(Records from a dataset)
+--

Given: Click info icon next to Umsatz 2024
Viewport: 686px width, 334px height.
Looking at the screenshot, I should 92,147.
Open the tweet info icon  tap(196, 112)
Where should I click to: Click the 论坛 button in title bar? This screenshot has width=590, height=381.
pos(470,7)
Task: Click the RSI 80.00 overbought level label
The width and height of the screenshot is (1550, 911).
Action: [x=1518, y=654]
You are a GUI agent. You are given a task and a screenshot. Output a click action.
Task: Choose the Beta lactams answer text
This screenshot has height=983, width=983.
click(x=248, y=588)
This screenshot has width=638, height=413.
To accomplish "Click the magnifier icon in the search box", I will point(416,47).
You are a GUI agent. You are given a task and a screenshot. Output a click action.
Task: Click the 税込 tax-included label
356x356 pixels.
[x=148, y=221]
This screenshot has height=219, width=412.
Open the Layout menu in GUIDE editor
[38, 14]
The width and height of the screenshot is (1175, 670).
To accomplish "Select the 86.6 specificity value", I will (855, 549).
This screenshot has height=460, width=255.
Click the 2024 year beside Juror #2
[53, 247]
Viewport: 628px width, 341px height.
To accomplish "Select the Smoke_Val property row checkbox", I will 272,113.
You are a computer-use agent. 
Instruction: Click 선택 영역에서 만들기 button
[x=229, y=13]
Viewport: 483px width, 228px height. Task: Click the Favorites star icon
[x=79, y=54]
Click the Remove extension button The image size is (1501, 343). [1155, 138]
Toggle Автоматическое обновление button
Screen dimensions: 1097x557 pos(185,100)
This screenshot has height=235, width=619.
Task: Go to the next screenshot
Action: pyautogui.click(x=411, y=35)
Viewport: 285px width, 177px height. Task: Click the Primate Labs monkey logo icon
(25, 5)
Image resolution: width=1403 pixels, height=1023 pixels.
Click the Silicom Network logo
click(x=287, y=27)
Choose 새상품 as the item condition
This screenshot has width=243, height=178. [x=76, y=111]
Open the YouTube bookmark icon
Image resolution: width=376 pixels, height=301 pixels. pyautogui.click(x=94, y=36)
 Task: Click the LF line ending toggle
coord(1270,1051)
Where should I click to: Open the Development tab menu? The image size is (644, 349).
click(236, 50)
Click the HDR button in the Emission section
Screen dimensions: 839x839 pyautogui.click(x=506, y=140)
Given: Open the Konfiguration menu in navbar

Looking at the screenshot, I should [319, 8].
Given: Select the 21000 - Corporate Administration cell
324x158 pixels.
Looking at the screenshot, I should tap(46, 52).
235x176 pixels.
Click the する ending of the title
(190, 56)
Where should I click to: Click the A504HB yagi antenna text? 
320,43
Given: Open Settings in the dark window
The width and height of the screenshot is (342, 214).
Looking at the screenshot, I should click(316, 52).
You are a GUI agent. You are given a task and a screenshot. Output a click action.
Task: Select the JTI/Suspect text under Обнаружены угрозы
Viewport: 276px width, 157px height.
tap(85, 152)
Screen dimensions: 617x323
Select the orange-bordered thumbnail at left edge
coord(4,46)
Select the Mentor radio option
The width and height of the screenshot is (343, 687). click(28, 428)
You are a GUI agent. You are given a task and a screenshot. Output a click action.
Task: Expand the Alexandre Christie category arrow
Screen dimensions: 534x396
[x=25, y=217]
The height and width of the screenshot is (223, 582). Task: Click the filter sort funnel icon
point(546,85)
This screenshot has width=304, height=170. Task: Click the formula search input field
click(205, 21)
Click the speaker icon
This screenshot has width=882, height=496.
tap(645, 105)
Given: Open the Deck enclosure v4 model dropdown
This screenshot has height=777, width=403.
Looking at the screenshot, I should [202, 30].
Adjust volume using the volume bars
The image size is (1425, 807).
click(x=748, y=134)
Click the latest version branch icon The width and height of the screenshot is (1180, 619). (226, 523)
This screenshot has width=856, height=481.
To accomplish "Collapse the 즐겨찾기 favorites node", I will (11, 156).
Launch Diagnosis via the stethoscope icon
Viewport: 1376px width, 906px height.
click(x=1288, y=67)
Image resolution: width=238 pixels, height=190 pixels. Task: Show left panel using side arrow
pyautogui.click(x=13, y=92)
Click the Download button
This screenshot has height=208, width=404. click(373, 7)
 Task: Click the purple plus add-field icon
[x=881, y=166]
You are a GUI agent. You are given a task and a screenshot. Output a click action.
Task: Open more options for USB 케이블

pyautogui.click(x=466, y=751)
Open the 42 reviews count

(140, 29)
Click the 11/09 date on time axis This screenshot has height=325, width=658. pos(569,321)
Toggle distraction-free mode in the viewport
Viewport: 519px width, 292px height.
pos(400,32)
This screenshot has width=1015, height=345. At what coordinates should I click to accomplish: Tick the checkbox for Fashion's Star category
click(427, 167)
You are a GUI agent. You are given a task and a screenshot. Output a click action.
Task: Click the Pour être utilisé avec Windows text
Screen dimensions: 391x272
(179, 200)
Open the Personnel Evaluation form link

+--

■ Exercise ■
Which lines belong in the answer? Exactly those from the first line of the entries through the line holding "Open the tweet", inclusive, copied unchanged.

■ Output below ■
Given: Click info icon next to Umsatz 2024
Viewport: 686px width, 334px height.
Looking at the screenshot, I should 92,147.
Open the tweet info icon  tap(196, 112)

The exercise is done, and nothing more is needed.